Ce mercredi, le Gouvernement a fait publier au Journal Officiel un arrêté du 21 mars 2014 qui modifie les règles de composition et de fonctionnement du Conseil supérieur de la propriété littéraire et artistique (CSPLA). L'institution avait été créée en 2000 par Lionel Jospin pour éclairer le ministère de la Culture sur les évolutions du droit d'auteur et de son application, en particulier dans le cadre du développement d'Internet et des outils numériques. Près de quinze ans plus tard, l'arrêté publié ce mercredi renforce le ministère de la Culture et fait disparaître de la composition du CPLSA le membre de droit qui était issu du ministère de la Justice.
Il est permis d'y voir tout un symbole.
La suppression du représentant désigné par le ministère de la Justice intervient en effet dans une période charnière, au moment où les ayants droits font pression pour que les juges soient mis à l'écart des procédures de sanction des violations du droit d'auteur sur Internet.

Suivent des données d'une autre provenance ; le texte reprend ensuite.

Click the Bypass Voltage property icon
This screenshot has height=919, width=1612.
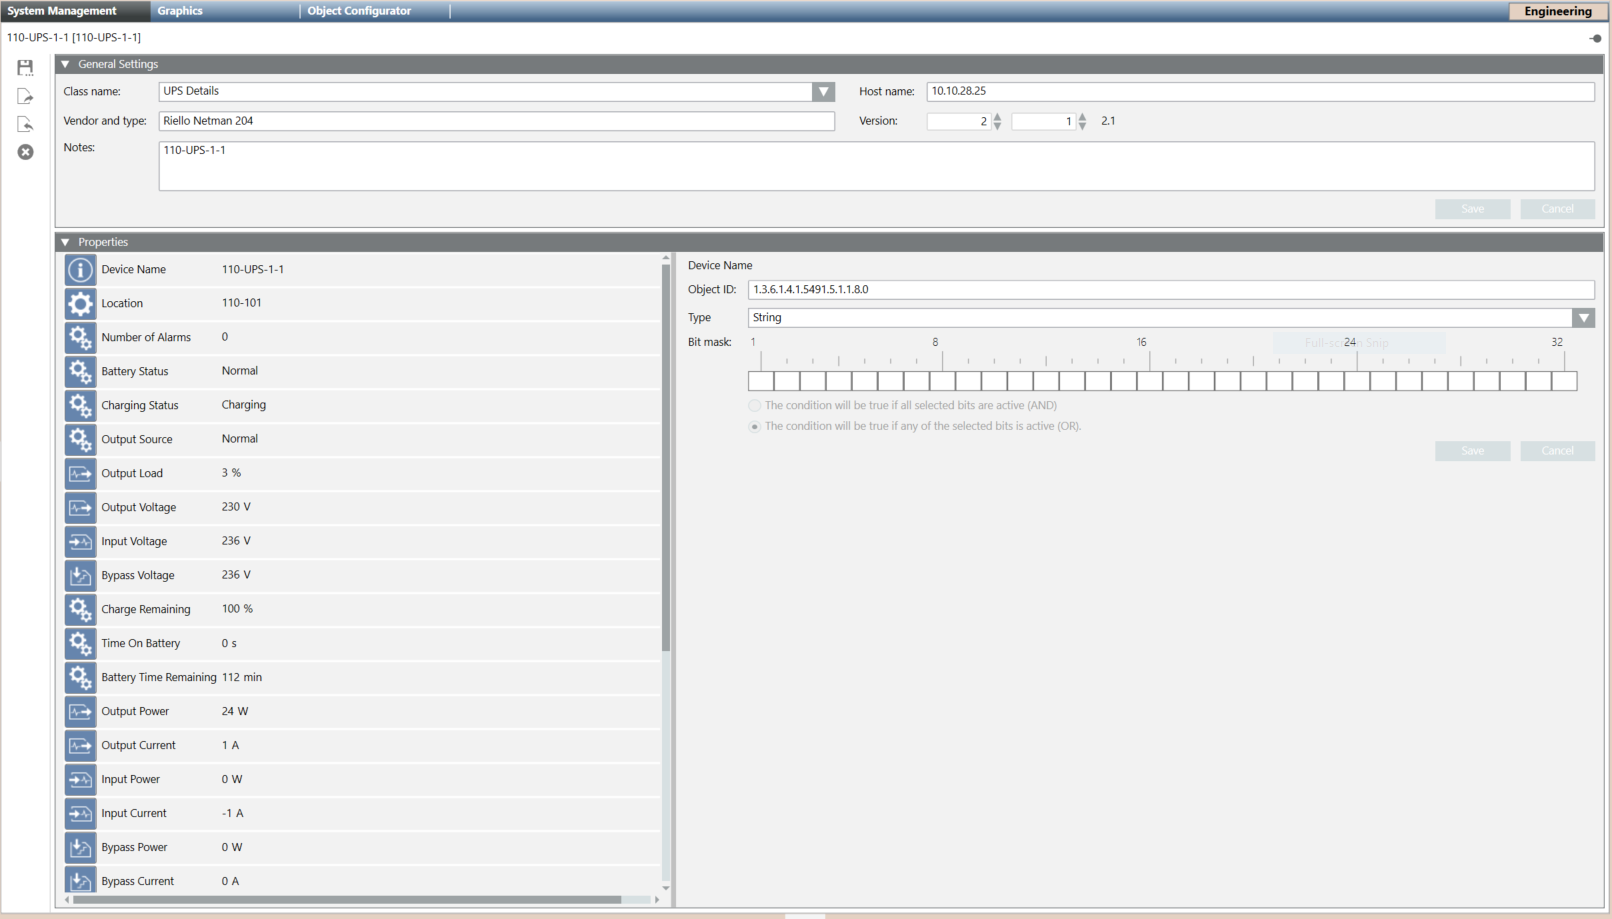coord(80,575)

Les ayants droits y étaient déjà parvenus en partie sur le P2P avec Hadopi, qui ne sanctionne pas directement l'internaute mais qui permet de menacer de sanctions pénales ceux qui sont accusés de piratage (sans qu'il ne soit plus nécessaire de demander à un juge qu'il ordonne au FAI de livrer l'identité de l'abonné masqué derrière une adresse IP, puisque tout se fait directement entre les ayants droit, l'administration et les FAI).
Une justice sans juge
Ils espèrent y arriver aussi et surtout sur les services en ligne de streaming et de téléchargement direct, un domaine où les plateformes appliquent leur justice privée par contrats et où il est possible de faire pression pour qu'elles le fassent avec un zèle qui excède les prescriptions de la loi.

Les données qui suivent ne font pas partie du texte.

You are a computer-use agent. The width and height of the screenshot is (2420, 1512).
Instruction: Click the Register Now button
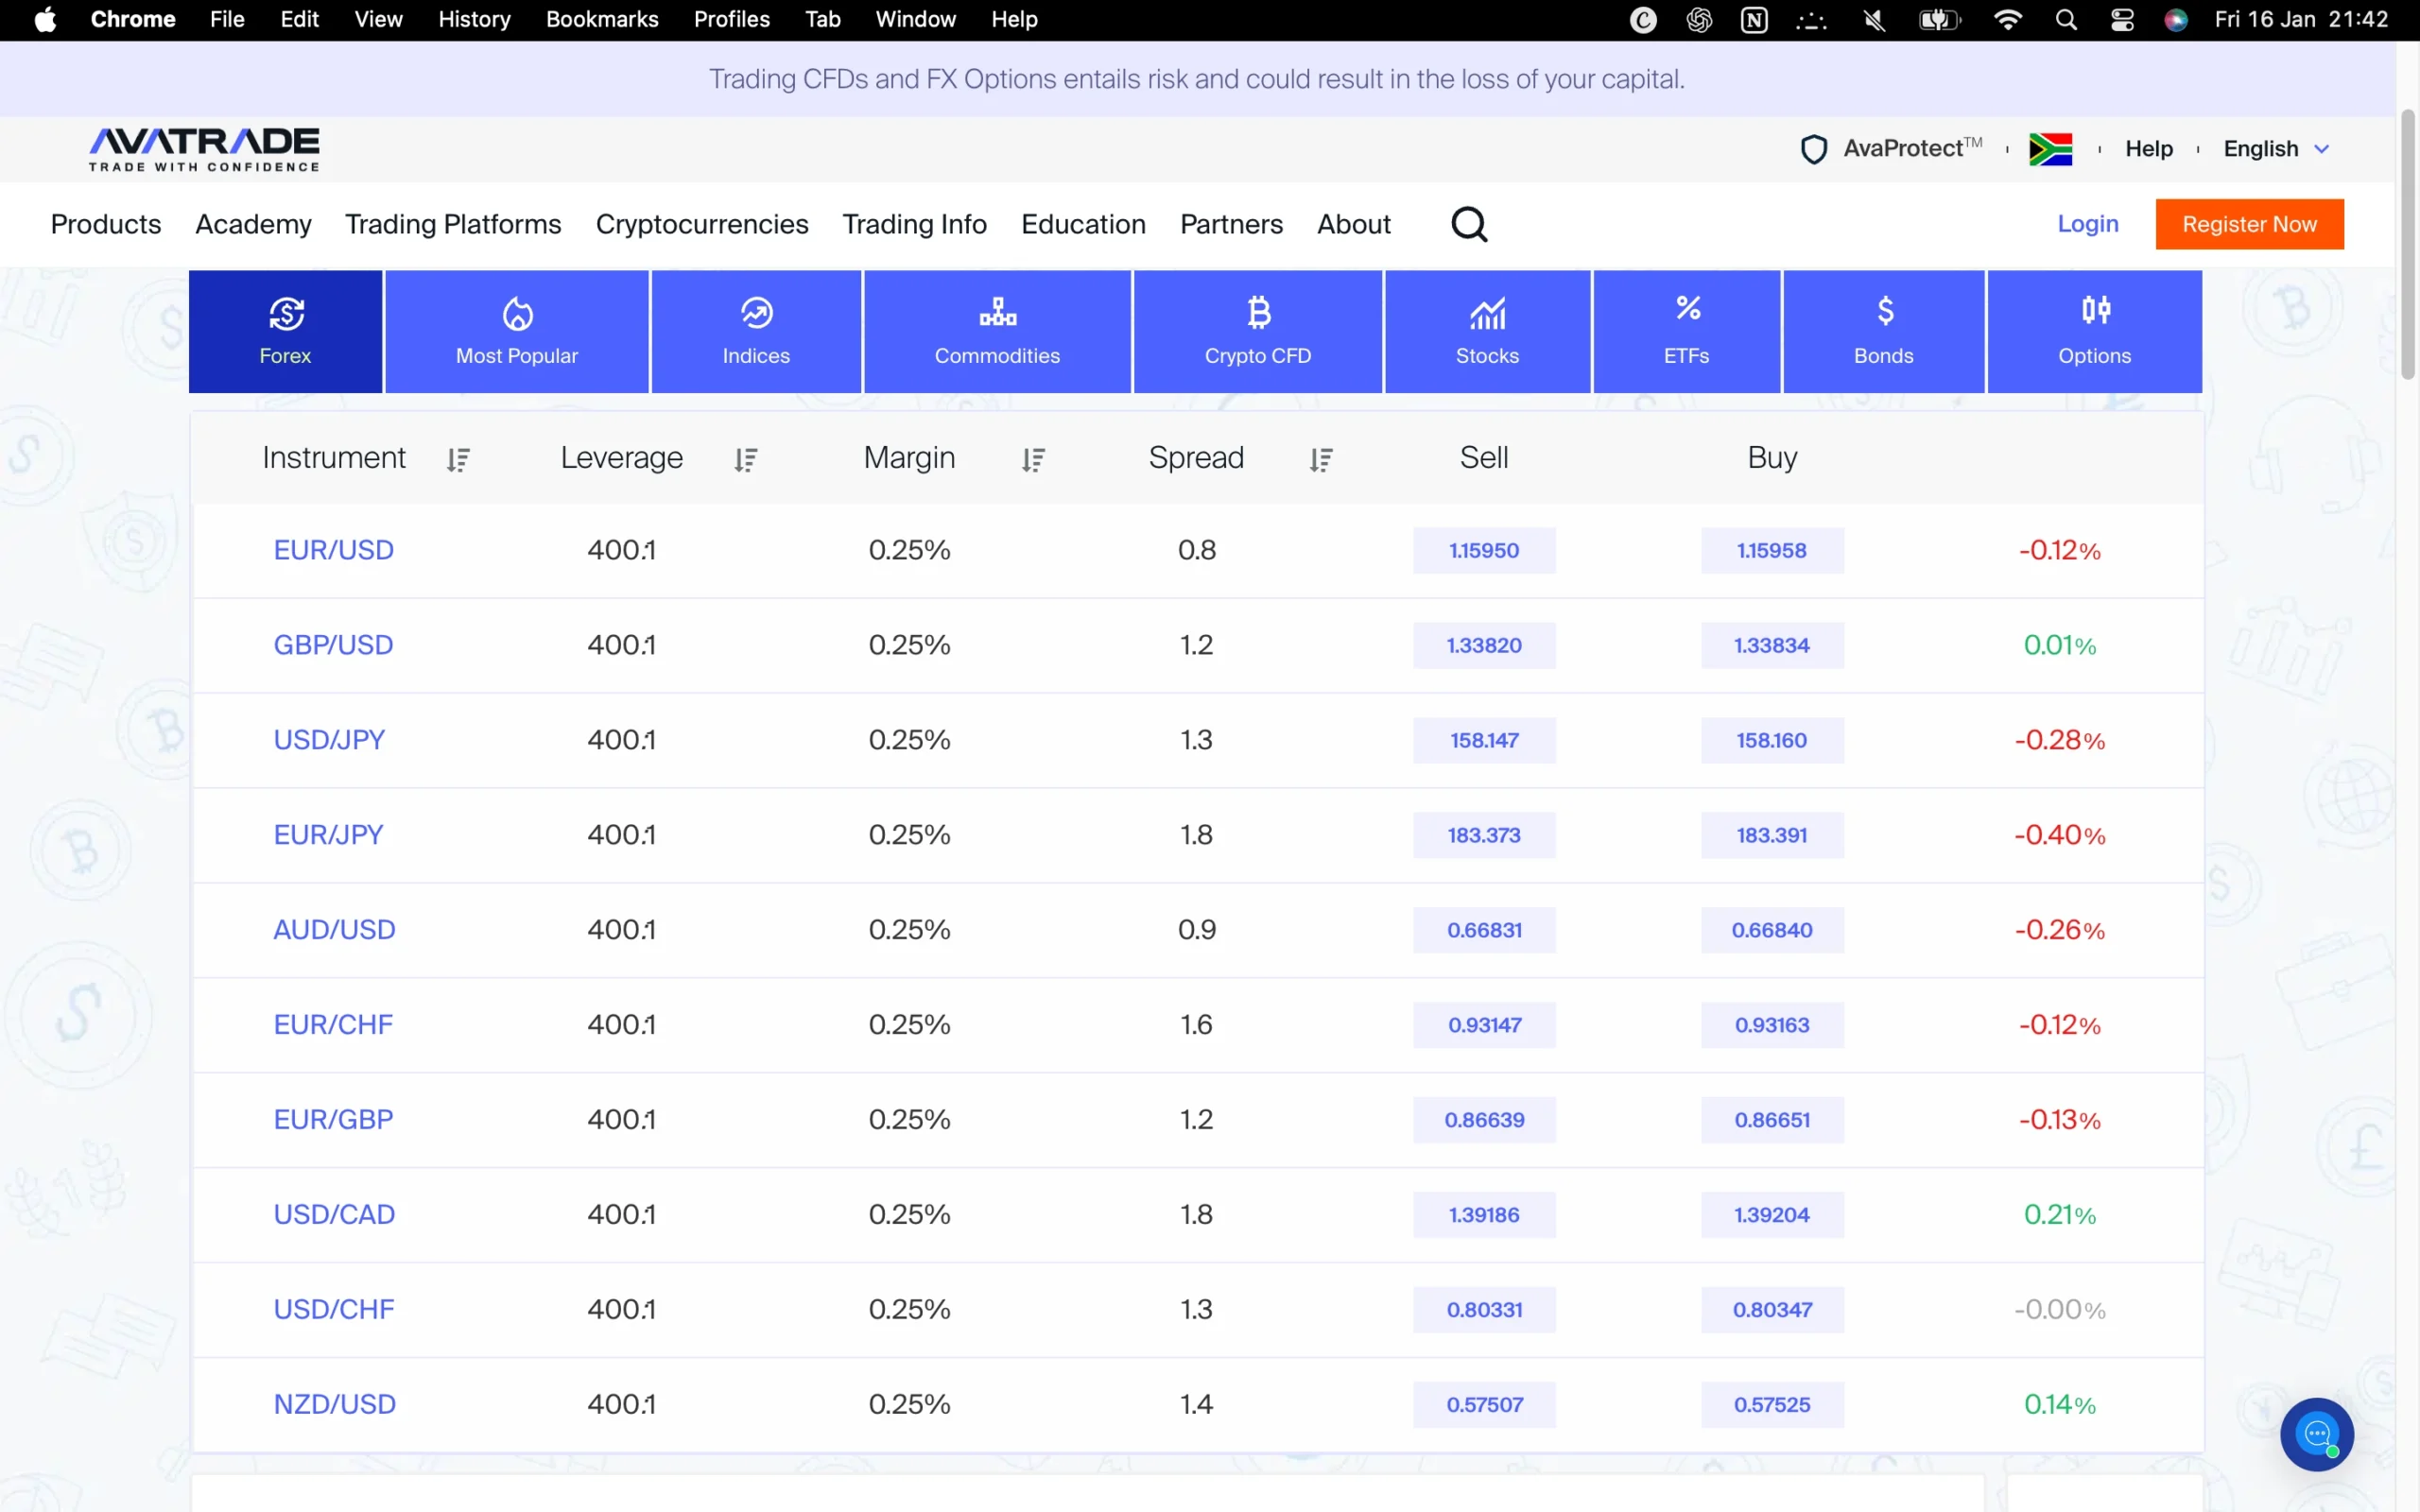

Ainsi, le rapport que doit présenter dans quelques jours la présidente de la commission de protection des droits de l'Hadopi, Mireille Imbert-Quaretta (MIQ), visera à institutionnaliser un chantage sur les acteurs privés, en les poussant à se faire à la fois policiers et juges — pour éviter notamment de tomber dans des "listes noires" destinées aux outils de filtrage, ou pour bénéficier de mesures de faveur. Le juge diplômé et indépendant, lui, sera largement écarté du dispositif et n'interviendra qu'en cas d'extrême rébellion de la plateforme privée, si elle refuse de collaborer.
Il est à cet égard également symbolique de voir que l'arrêté modifie légèrement la composition du CSPLA pour ajouter un troisième "représentant des éditeurs de services en ligne", qui fera cependant face à 26 représentants d'ayants droit (voire même 30 si l'on y ajoute les radios et télévisions). Au moment où le représentant des juges institutionnels est écarté, un représentant de la justice privée est ajouté.
Ces derniers mois, le CSPLA a ouvert de nombreux chantiers, dont une mission confiée au professeur Pierre Sirinelli (celui qui ne se couche jamais) visant à élaborer la position française sur l'éventuelle révision de la directive européenne de 2001 sur les droits d'auteur et les droits voisins dans la société de l'information. Le CSPLA, qui a récemment accueilli comme membre l'architecte de la loi Hadopi, a également ouvert des travaux sur l'impact du data mining, sur l'encadrement des pratiques de remixs et mashups, ou encore sur les oeuvres orphelines.
Outre la suppression du représentant du ministère de la Justice, l'arrêté du 21 mars renforce également les pouvoirs du président du CSPLA (désigné par le Gouvernement parmi le corps des conseillers d'Etat), en supprimant "le suivi et la coordination des travaux" qui était assuré par un bureau élu parmi les membres du CSPLA.